Eventually I spoke to my clinical instructor (who observed me falling apart in a conference room one day), attempting to maintain a reasonable balance between providing enough information and overdisclosing (does anyone else have problems with this???). She knows that I’m a recovering alcoholic, and I added that I had some other “personal issues” that were causing me to have some real difficulties and left it at that. I just asked for her opinions and guidance about how health care professionals handle this problem. I was sure I wasn’t the first one to experience a group of patients that just set me off, but I also felt I should just be able to handle it superbly out of the gate.

This lady was very kind, as she always is, and reassured me that indeed I am not the first health care professional to experience difficult reactions to some patients. Most importantly, she told me emphatically that this has not affected my practice at all. Indeed she said she felt that my past was a great benefit to my patients and that she could easily observe I had great empathy that patients responded extremely well to.

So that crisis was not actually a crisis at all. I needed that feedback. I was sure that I was falling down on the job and everyone knew I was in extremis; it was really good to learn that this was just a case once again of my not accurately perceiving my own self. Maybe someday that little voice that says, “You can’t do this” and all that other shit it says will be silenced. Right now I still confuse that voice with my own self. Sigh.

Perhaps I am experiencing difficulties because I am so close to achieving a very important goal. I have wanted to be a nurse since I was 8 years old, and my mom told me I didn’t want to be one. She ridiculed me and said I wanted to be a doctor. I ended up doing something completely different and then made the leap to abandon my first career. Those of you who are COBs know what it’s like to move against the tide of BPD programming; the last few years have just been…argh. But it turns out that I’m a damn good nurse, and the cognitive dissonance is problematic. How fucked up is this? Normal people are all, “Yay, I’m good at my chosen profession!” Not I. I’m overcome with dread and sadness about potential success.

At least I can spot all of this and take reasonable steps to handle it. I also realize I’m not that different from everyone else from school. The difference is that I take responsibility for my professional reactions to those I am supposed to be helping whereas some other students simply refuse to acknowledge how they are reacting and behaving—IMHO. I’m very grateful for the kindness of this one instructor. She does not know my story at all (only that there IS a story), so she is not kind out of pity. She is kind to everyone and is a good role model for me.
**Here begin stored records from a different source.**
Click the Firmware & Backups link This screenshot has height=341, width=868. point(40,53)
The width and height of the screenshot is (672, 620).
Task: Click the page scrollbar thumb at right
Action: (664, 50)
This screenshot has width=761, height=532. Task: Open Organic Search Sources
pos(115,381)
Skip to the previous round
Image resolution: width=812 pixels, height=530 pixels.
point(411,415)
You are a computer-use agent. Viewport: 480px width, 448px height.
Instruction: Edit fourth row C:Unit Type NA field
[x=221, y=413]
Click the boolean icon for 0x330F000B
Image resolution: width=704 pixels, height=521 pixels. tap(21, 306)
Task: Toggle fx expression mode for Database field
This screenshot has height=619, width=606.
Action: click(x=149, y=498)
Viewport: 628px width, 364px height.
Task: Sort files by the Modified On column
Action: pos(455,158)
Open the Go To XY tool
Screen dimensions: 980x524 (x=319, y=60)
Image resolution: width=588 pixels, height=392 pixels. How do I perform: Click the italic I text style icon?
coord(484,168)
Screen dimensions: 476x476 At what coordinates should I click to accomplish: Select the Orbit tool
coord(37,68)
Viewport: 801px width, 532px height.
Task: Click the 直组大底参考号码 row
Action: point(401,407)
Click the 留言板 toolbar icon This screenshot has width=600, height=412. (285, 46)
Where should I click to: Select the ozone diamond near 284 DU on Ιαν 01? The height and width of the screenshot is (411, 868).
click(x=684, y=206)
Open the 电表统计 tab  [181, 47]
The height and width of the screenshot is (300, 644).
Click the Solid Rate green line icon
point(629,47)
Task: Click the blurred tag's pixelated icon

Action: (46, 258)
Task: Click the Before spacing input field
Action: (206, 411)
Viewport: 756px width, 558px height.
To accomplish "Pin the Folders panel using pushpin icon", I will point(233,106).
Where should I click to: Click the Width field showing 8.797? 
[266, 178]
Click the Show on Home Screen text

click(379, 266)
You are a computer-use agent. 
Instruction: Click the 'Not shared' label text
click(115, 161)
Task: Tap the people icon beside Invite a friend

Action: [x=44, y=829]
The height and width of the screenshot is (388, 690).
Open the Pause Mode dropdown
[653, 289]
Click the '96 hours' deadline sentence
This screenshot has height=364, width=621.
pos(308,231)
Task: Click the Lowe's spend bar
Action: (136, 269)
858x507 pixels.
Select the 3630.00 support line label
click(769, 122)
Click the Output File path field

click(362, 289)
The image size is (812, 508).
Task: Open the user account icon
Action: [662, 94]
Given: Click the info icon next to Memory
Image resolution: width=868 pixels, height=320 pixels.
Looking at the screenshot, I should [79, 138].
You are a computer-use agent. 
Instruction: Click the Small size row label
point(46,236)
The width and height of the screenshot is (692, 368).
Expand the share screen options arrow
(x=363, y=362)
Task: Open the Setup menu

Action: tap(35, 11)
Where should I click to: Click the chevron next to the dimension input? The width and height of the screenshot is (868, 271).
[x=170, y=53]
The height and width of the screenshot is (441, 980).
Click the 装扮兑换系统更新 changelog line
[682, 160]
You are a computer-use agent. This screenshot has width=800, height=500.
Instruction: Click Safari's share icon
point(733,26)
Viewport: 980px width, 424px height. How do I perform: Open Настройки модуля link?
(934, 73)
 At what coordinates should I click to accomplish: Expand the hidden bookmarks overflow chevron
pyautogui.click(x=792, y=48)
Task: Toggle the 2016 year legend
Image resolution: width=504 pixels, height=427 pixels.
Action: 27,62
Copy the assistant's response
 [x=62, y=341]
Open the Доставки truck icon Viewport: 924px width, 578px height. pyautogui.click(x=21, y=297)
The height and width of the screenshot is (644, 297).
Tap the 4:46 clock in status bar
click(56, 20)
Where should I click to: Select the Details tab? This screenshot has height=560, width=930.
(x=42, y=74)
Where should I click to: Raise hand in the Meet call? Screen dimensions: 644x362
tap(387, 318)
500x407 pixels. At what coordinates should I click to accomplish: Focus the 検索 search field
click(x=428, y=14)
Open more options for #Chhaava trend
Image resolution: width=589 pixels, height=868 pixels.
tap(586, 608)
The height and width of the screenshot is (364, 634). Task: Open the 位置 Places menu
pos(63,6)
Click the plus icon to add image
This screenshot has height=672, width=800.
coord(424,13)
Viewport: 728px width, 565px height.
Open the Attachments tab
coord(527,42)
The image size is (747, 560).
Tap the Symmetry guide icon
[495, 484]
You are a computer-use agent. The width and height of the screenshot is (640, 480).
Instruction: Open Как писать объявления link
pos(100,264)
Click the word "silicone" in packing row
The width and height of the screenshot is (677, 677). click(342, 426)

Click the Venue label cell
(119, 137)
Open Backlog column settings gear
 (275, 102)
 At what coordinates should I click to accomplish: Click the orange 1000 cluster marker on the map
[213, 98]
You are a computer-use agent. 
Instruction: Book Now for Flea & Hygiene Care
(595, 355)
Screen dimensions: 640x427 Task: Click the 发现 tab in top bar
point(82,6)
I need those…

→ 3 CommentsCategories: Anxiety · Memories · Mental hospitals · PTSD

Happy mother’s day

May 11, 2008 · 11 Comments

Happy mother’s day to those of you who are mothers! For the COBs…did this day suck or what? I just had to post. I was at work all day, and family members visited all day with flowers and stuff for the female patients. Most said, “So, what did you do for YOUR mother today?” Sigh.

I guess the day actually wasn’t too bad…just sad. I wish I had the flowery kind of relationship with my mom, but I don’t. Bah.

BTW the Borderline Kids forum is off the ground, so don’t forget that it’s there. There is some good discussion going on there.

→ 11 CommentsCategories: Borderline mother

Stop me before I e-mail her!

May 1, 2008 · 13 Comments

Argh. I have nearly fully convinced myself that if I compose an e-mail that says “Happy birthday! How are things?” (her birthday was recent, and I felt like a turd for not sending her a card or acknowledging it in any way), my mother will write back something along the lines of “Things are great! I’ve been patiently waiting and hoping I would hear from you so that we can patch things up.”

I went so far as to comb through my deleted e-mails, where my carefully crafted filters would dump her e-mail unread so that I wouldn’t see it. I felt crestfallen when there were no e-mails! How pathetic is that…

Yet also, last night the dog barked late because of a scuffle outside, and, half-asleep, I thought automatically, “Of course, she’s on the porch with a gun.” This is not the thought of someone who should be expecting a rational response to communication attempts.

Those near and dear to me are becoming alarmed, and I know they are right: the burner is still hot and will burn me badly if I lay my hand on it to check. The same thing happens every time. Some part of me must badly need nurturing, support, or approval, and I suppose it would be better to nurture myself or seek out some other way to meet those needs. I will keep slapping away my own fingers when they pose above the keyboard to dash off an e-mail.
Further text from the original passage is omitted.